Shawn’s lips found my neck and then trailed to my collarbone. For the first time, my skin felt hot from his touch. Where his hands gripped onto my hips, where his mouth trailed kisses down my flesh, where his forehead rested against the crook of my neck, it all burned. I fluttered my eyes open and closed and moaned at the newly found pleasure of his skin burning against mine.

We were both more than ready for what was soon to come. Me being the one who initiated this, I had been aroused since before Shawn arrived. Shawn seeing my neediness made him more than ready enough.

He lined himself up at my centre, throbbing and struggling to keep himself from ramming himself into me at that very moment. He hovered over me and his eyes bore into mine as he slowly slid in. His body was already perspiring slightly from the intense kissing we’d already done. His agonizingly slow thrusts tormented my aching body.

“Faster, Shawn.” I begged. He complied and picked up his speed, thankfully. He rested himself on his forearms. Our skin barely grazed against one another’s but it drove me insane. I placed my left hand on Shawn’s cheek and brought his face down to meet mine. I pressed my lips to his, something I’d never done before while we had sex. His lips were enticing and sweet and I wanted to kiss them as much as I possibly could. Our tongues explored each other’s mouths all while Shawn’s thrusts were continuous. Sounds of Shawn thrusting into my wet heat, the bed squeaking, and both of our moans could be heard.

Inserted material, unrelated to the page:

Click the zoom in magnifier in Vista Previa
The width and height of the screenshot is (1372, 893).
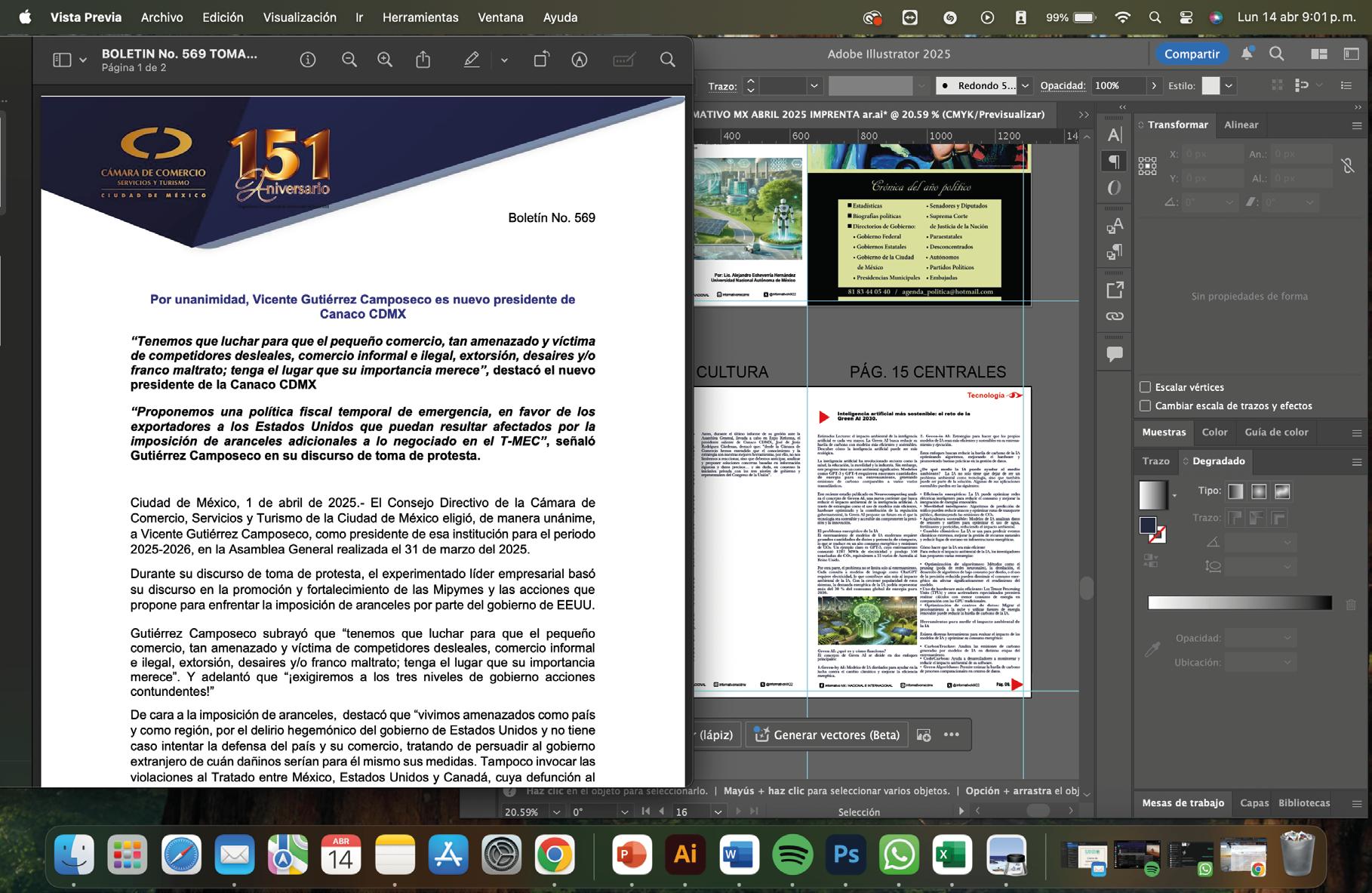coord(385,60)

He bottomed out, his length filled me completely and I moaned his name against his now raw lips. His pace was still fast enough for both of us, yet gentle in a way. I enjoyed it more than I ever had before. In many ways, it way much more intimate. However, I couldn’t complain. My hands ran down his chest; I felt his heart beating rapidly just like mine was. His fingers moved to my clit, arousing me that much farther. My fingernails dug into the skin of his back whereas they’d previously been on his abdomen. I needed something to grab onto.

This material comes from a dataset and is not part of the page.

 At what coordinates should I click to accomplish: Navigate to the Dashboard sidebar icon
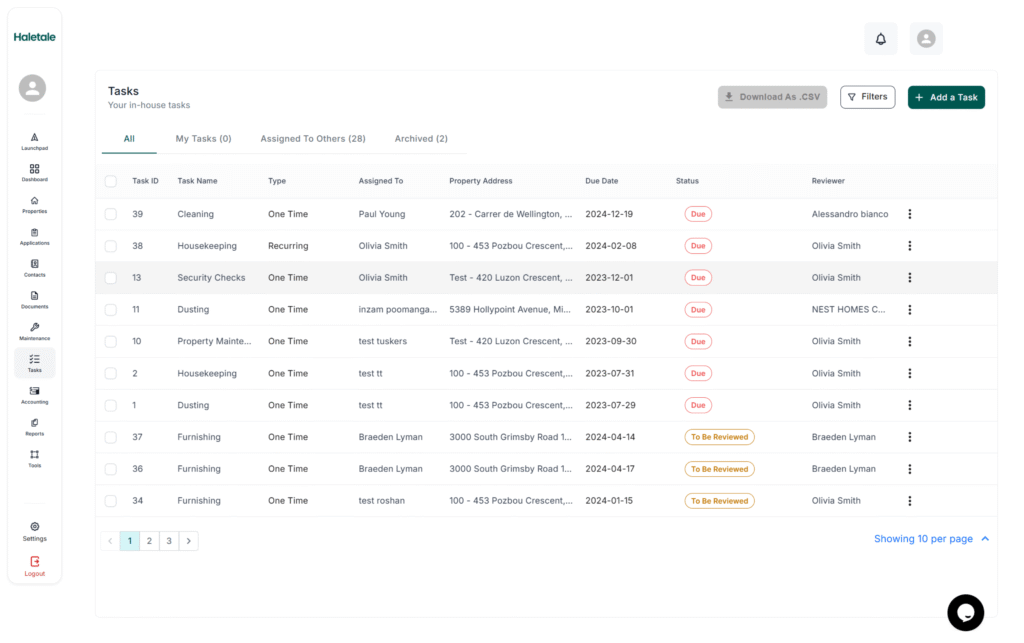[34, 172]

“I’m close, baby. You’re so tight.” He managed to moan out. The look in his eyes was lecherous when I gazed up at them. His mouth gaped open. His lips looked more plump and alluring than ever and I took the chance to kiss them once more. I was close too. I was more sensitive than ever, able to feel every inch of his length and every detail of each inch. I moaned into Shawn’s ear as I came, motivating him to drag out my high as long as he could by thrusting harder into me.

My body felt nothing but an orgasmic bliss from Shawn. I arched my back against him and his arms wrapped around me. He rested his head on my shoulder while he came, his hot breath fanning over my skin. His thrusts were slow and sloppy but still continued. He pulled out of me and rolled over beside me.

“Holy shit.” Shawn breathed out.

“Agreed.” I replied to him. This time was so much different than all the pointless hook ups before. We both knew it too. There was passion and intimacy, something we’d never felt together before. I’d never felt it before at all. “So much for no strings attached.” I barely mumbled it but Shawn still heard.

“What if I told you I want all the strings attached, every single one of them?” He questioned me. His eyes gazed into mine, looking for an answer because my mouth couldn’t answer him immediately. I laid there like an idiot, just staring at Shawn. His fingers traced over my skin while he waited for an answer.

"I’d love to have that. You don’t know how hard it’s been to keep the feelings away. Even before we ever slept together, I couldn’t keep them away.” I shyly confessed.

"I know, I’ve been going through the same thing.” he told me, “So does this mean forever now?”

"Forever, Shawn.” I promised. He pressed his lips to mine gently before pulling me against his bare chest, where I’d stay for the rest of that night.